Text passage:
-----

Basically, it's stated by some sources that Dennis was about six months behind the mental age of his peers.

Because of this, he was in a special education program at school and was known to be rather quiet.

Williams said that his son wouldn't call out for help or draw attention to himself, but he might respond to a person he didn't know who came across his path.

Dennis' mother, Violet, noted to reporter Sharon Abercrombie early on that she was worried Dennis may have wandered much further away from the initial search grid than authorities were willing to believe.

She described Dennis as a very fast walker, and so she thought he was likely a lot further away from Spencefield than people in charge thought.

A psychologist from the University of Tennessee told reporter Carl Vines that in missing children's cases, it's extremely common for kids who are Dennis' age to run from voices that are yelling their name.

Basically, the fight-or-flight response kicks in, and they tend to avoid people who are hollering out their name because they're afraid of possibly getting in trouble.

And honestly, that interpretation just hits me like a ton of bricks, because even though it makes total sense when you put yourself in a young child's shoes, it's obviously counterintuitive to our adult-developed brains.

Anyway, around noon on the 15th, Violet got to the scene, and not far behind her were reporters from radio stations and newspapers who'd picked up on the story.

Dennis's dad told the press he couldn't wrap his mind around how his son had literally vanished in five minutes.

It was baffling to him.

He remarked to UPI News that when his sons and the other two boys they'd been playing with split up to try and surprise the adults, the grown-ups all knew what the kids were up to, but pretended that they didn't.

William said that in the moment, he'd picked up on the fact that the three older boys had intentionally sent Dennis on a route by himself because They'd seemingly realized the red shirt he was wearing was likely to catch the adults' attention and thwart the prank they were trying to pull.

William emphasized to the the news outlet that it had only been a few minutes that Dennis was out of sight.

So the nagging question that no one could answer was how?

How had he disappeared without a trace in such a short window of time?

Over the next few days, the search effort to find Dennis grew larger and larger.

Some areas around Spence Field were combed more than once just in case anyone had missed anything.

Carson Brewer reported for the Knoxville News Sentinel that at one point, a set of what appeared to be child-size footprints had been found about a mile away from Spencefield in the Eagle Creek area of North Carolina.

But NPS rangers didn't think it was a very credible lead, mostly because a troop of Boy Scouts had been helping scour that area earlier in the search and it was totally possible the prints belonged to one of them.

The impressions were said to be distinct though, with one of them appearing to have been made by a barefoot and the other by an actual shoe.

-----

Dataset extract:
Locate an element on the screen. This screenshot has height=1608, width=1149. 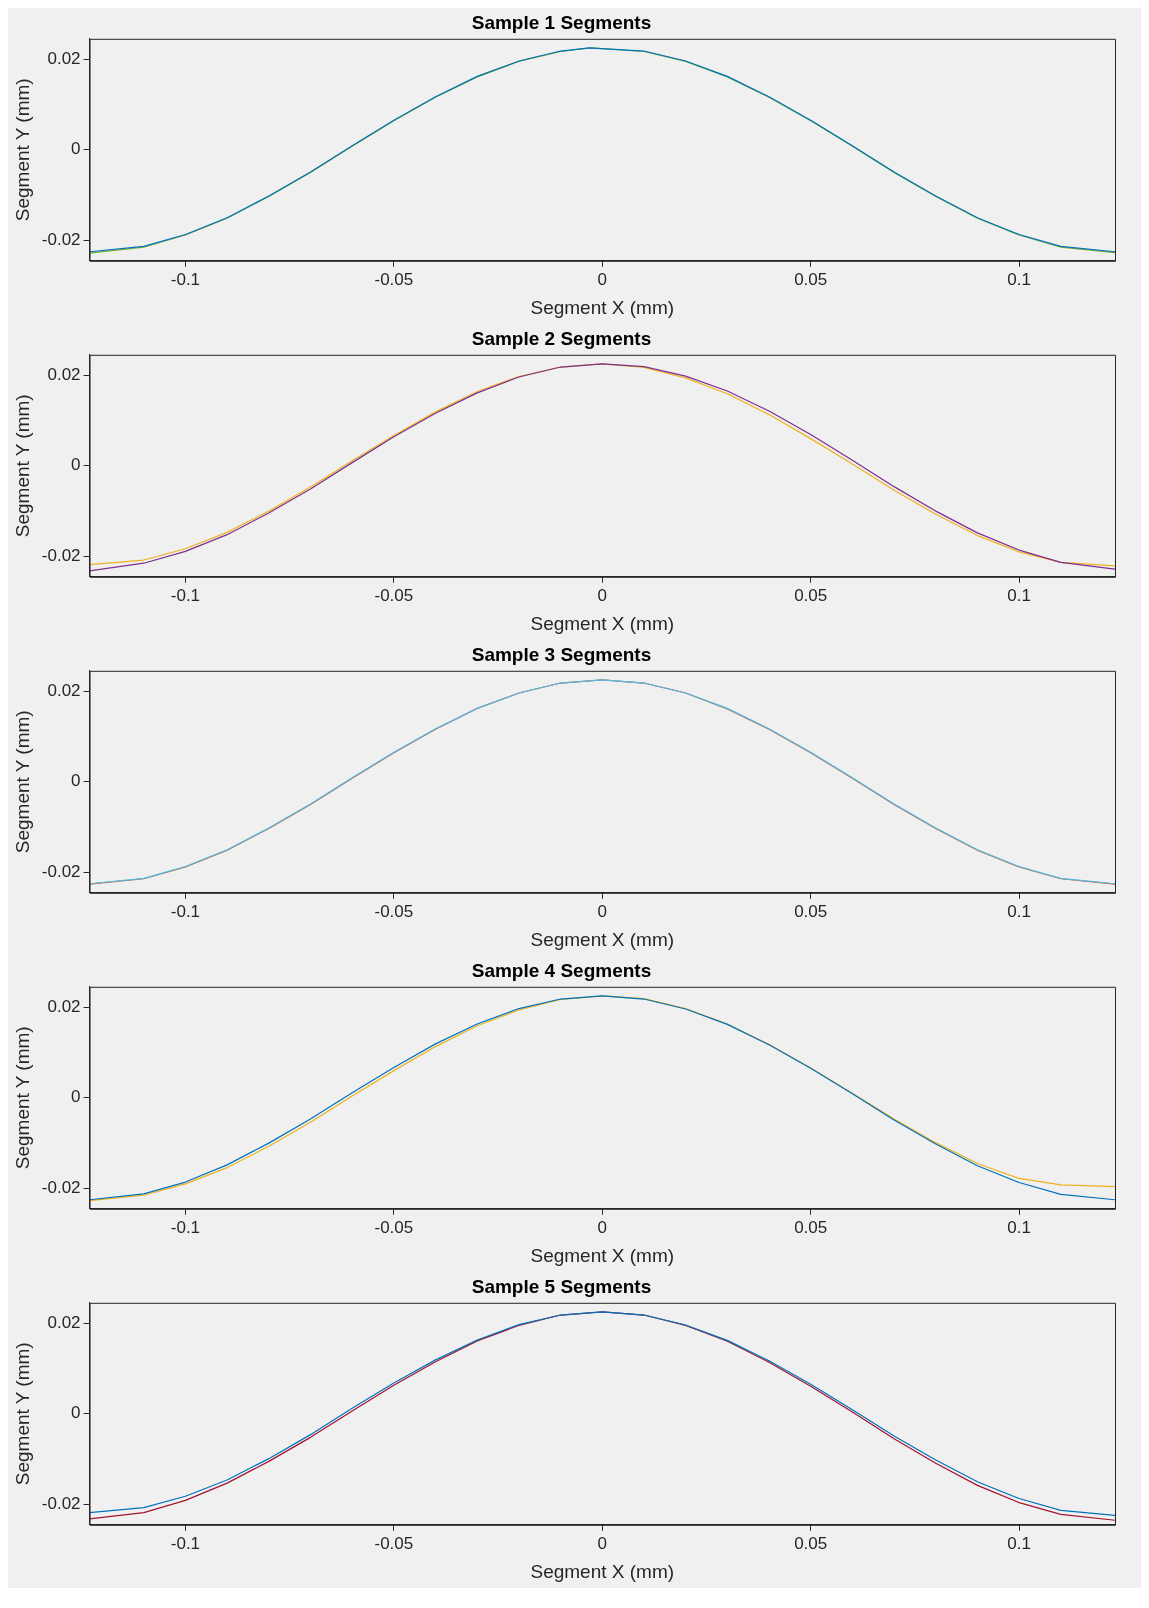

-----

To do:
1. Write out the part of the account of Dennis's disappearance starting with "He remarked to" and going on through "larger and larger.".
2. Name every reporter identified by name in the account of Dennis's disappearance.
3. Proceed with the account of Dennis's disappearance, picking up right after its final sentence.
The material has no connection to the account of Dennis's disappearance.

Results of the tasks:
1.
He remarked to UPI News that when his sons and the other two boys they'd been playing with split up to try and surprise the adults, the grown-ups all knew what the kids were up to, but pretended that they didn't.

William said that in the moment, he'd picked up on the fact that the three older boys had intentionally sent Dennis on a route by himself because They'd seemingly realized the red shirt he was wearing was likely to catch the adults' attention and thwart the prank they were trying to pull.

William emphasized to the the news outlet that it had only been a few minutes that Dennis was out of sight.

So the nagging question that no one could answer was how?

How had he disappeared without a trace in such a short window of time?

Over the next few days, the search effort to find Dennis grew larger and larger.

2. Sharon Abercrombie, Carl Vines, Carson Brewer

3.
The impressions trailed for about 300 yards and ended at Eagle Creek.

Park Rangers took casts of the footprints, but when the Martins looked at them, they indicated they felt the tracks were too large and likely didn't belong to their son.

Eventually, this clue was written off as being unrelated.

As the week stretched on, authorities utilized helicopters and got help from a bunch of special forces personnel who happened to be doing some training in a nearby gorge in North Carolina.

Other volunteers arrived with tracking dogs too, but their efforts weren't very helpful because it was believed that the heavy rain from the night Dennis vanished had essentially covered up his scent, making it nearly impossible for the dogs to do their job.

And unfortunately, the weather didn't improve all that much in those first few days of searching.

NPS reports state that ground fog and mist in the mountains became a serious issue for the helicopter pilots and delayed their ability to get airborne and search.

It had also started to rain again, which made the roads and trails that search teams were trying to cover harder to traverse.

On Wednesday, June 18th, Rangers procured an aircraft that had a loudspeaker attached to it, and the plan was to send William up in it.

While the pilot flew, William would call Dennis's name through the speaker and instruct him on what to do and where to go to get help.

But in a heartbreaking stroke of bad luck, when that airplane landed in Cades Cove to pick up William, a rock damaged its rear landing gear, and the damage was so bad it completely took the aircraft out of commission.

So that plan basically fell apart before it even had a chance.

In the meantime, Dennis's mom Violet had to return to her family's home in Knoxville to care for nine-year-old Douglas and her and William's other two children who were ages five and six.

She and the kids spent most of their time praying for Dennis's safe return, going to and from Williams' mother's house and trying to process what was happening.

She told reporter Sharon Abercrombie that she had a strong feeling search crews would eventually find her son.

So she'd made it a habit to stay very close to the phones at her and her mother-in-law's house waiting for updates, but she purposely didn't read local newspapers, watch TV, or listen to the reports on the radio because she said it was too painful.

Also around the same time, investigators began to get calls from psychics or people claiming to have dreams about where Dennis was.

These predictions, as they're referred to in the NPS reports, were a bit all over the place.

Some folks said they were confident Dennis was somewhere within a few miles of where he'd last been seen, while others claimed he'd fallen off a cliff and was caught in trees.

An entire appendix in an NPS report file is dedicated to tips like this that came in from self-proclaimed clairvoyants.

Most of these folks would contact authorities over the phone, but a few of them traveled to Tennessee in person to assist law enforcement.

Dennis's parents didn't want to ignore these tips, and according to the NPS, were quite receptive of them.

And because authorities couldn't know what was credible and what wasn't, they had no choice but to check out all of the information that came in, including predictions from psychics.

But unfortunately, none of these tips got them any closer to finding Dennis.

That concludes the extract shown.